Помявшись, спросила:
— Может, и сюда девку приведешь? Я ить не против гостей…
— Что, любопытно стало, Степановна?
— Любопытно. Какая ж такая красавица квартиранта мово приворожила?
— Ничего обещать не стану, но, может, и сюда ее тоже приглашу, — сказал Елисеев. — Пусть посмотрит на мое житье-бытье.
Он снова посмотрел на свое отражение и не нашел повода придраться. Гимнастерка и галифе на нем свежевыстиранные и выглаженные громоздким бабкиным утюгом. Сапоги начищены — хоть в них как в зеркало глядись. Кудрявые вьющиеся волосы расчесаны, разве что казацкий чуб остался непокорным, но так даже лучше.
Щеки выбриты аж до синевы, порезы он предусмотрительно заклеил узкой газетной полоской, предварительно смоченной одеколоном. Вроде должно уже подсохнуть.
— Красавец! — одобрила Степановна. — Первый парень на деревне! Гармошку б ишо и тогда бы цены тебе не было.
— Я, хозяюшка, на гармошке играть не научен.
Петр отлепил с порезов полоски, убедился, что ранки практически не видны глазу и больше не кровоточат. Он отстранился от зеркала и, чтобы занять себя, вновь принялся полировать сапоги.
— В подарок-то что понесешь, женишок? — спросила Степановна. — Нешто с пустыми руками в гости собрался?
— Что ты, Степановна?! Я на рынке меда купил, липового. В самый раз чай пить.

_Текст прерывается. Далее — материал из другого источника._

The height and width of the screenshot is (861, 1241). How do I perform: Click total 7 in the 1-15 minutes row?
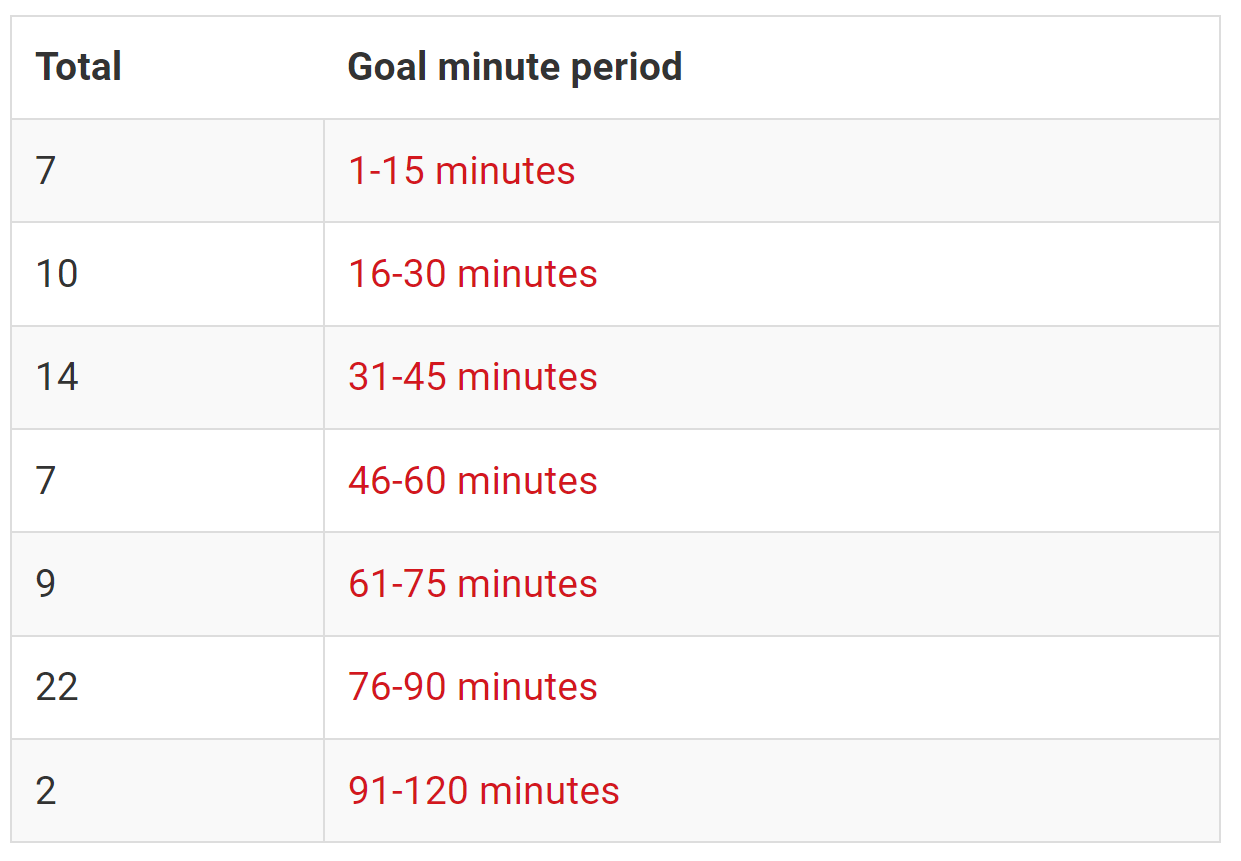(x=46, y=171)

— Последние деньги небось отдал? — нахмурилась домохозяйка. — Мед — он ведь того, дорогой нонче стал…
— Деньги еще остались, — засмеялся Елисеев.
Вчера выдали получку, пусть не и всю, но денег, по его прикидкам, должно было хватить на плату за съемное жилье, подарок Лизе и даже на жизнь немного останется.
— Цветочков не забудь барышне нарвать, — наказала Степановна. — Можешь у меня прямиком с клумбы взять: мне это не разорительно.
— Зачем, Степановна?
— А затем! — улыбнулась она, думая о чем-то приятном из своего прошлого. — Тебе всего каких-то три секунды делов, а девице целый вечор удовольствия.
— Цветы! — фыркнул он. — Это ж мещанство!
— Я тебе дам — мещанство! — прикрикнула она. — Больно-то ты понимаешь в таких вещах! Какая-никакая, а радость для путевой женщины. Поставит в воду и тебя вспоминать станет. Понял, квартирант?
— Понял, хозяюшка, — в тон ей ответил Елисеев.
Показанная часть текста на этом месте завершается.